▸ **ACCIONES REQUERIDAS**
A – Según el pasaje citado, ¿cuántos Estados votaron a favor de la Declaración Universal de los Derechos Humanos?
B – Sustituye "Arabia Saudí" por "Arabia Saudita" en el pasaje citado y reproduce el fragmento entre "Por Armando Maya" y "no fueron contabilizados.", ambos incluidos.

Por Armando Maya Castro
Palacio de Chaillot en París; sitio donde se aprobó, en 1948, la Declaración Universal de los Derechos Humanos
|
Ayer
se cumplieron 64 años de la aprobación de la Declaración
Universal de los Derechos Humanos en el Palacio de Chaillot, ubicado en París,
con el voto favorable de 48 Estados, ninguno en contra, y las abstenciones de
la URSS, Bielorrusia, Ucrania, Checoslovaquia, Polonia, Yugoslavia, Sudáfrica y
Arabia Saudí. La República de Honduras y Yemen no estuvieron presentes en la
votación final, por ello sus votos no fueron contabilizados.
Aquel
10 de diciembre de 1948, la Asamblea General de la Organización de las Naciones
Unidas (ONU) dio a luz un manifiesto que, desde entonces y hasta la fecha, es
considerado como la declaración básica de los derechos inalienables e
inviolables de todos los seres humanos.
Dos
años más tarde, la ONU invitó a los Estados miembros a considerar el 10
diciembre, Día de los Derechos Humanos, con el propósito de “tener presente que
los agravios y abusos que sufrió la humanidad no tienen cabida en una sociedad
en la que debe imperar el respeto a la dignidad de las personas”.

▸ **MATERIAL PROPORCIONADO**
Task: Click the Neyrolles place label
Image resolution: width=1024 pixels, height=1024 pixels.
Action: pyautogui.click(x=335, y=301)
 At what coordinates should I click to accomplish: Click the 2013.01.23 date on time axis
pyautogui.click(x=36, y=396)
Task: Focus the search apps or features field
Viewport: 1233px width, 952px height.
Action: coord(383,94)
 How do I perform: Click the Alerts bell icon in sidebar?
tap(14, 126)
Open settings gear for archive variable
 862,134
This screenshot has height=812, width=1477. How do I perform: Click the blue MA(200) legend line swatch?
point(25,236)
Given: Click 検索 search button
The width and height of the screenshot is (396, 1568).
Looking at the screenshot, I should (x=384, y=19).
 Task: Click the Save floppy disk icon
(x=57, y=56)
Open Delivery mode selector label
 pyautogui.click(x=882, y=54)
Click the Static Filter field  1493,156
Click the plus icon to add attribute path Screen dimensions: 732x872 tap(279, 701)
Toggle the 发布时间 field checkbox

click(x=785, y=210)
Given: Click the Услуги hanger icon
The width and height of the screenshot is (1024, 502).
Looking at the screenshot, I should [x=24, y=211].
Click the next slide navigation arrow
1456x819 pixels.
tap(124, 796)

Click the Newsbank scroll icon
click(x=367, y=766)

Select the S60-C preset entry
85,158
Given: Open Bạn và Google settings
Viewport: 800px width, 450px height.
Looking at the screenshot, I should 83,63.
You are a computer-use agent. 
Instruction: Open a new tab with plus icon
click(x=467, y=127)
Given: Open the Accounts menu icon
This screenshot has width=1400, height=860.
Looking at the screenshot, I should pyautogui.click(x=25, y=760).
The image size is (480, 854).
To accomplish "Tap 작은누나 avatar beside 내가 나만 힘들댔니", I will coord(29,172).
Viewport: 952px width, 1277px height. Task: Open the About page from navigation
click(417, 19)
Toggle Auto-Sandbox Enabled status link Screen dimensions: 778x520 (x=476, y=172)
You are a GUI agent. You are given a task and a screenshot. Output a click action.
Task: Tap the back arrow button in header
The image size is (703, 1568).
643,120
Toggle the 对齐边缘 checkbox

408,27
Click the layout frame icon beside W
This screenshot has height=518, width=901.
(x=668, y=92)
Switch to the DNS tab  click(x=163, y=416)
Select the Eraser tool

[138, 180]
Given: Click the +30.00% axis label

▸ **RESULTADOS DEL EJERCICIO**
A – 48 Estados.

B –
Por Armando Maya Castro
Palacio de Chaillot en París; sitio donde se aprobó, en 1948, la Declaración Universal de los Derechos Humanos
|
Ayer
se cumplieron 64 años de la aprobación de la Declaración
Universal de los Derechos Humanos en el Palacio de Chaillot, ubicado en París,
con el voto favorable de 48 Estados, ninguno en contra, y las abstenciones de
la URSS, Bielorrusia, Ucrania, Checoslovaquia, Polonia, Yugoslavia, Sudáfrica y
Arabia Saudita. La República de Honduras y Yemen no estuvieron presentes en la
votación final, por ello sus votos no fueron contabilizados.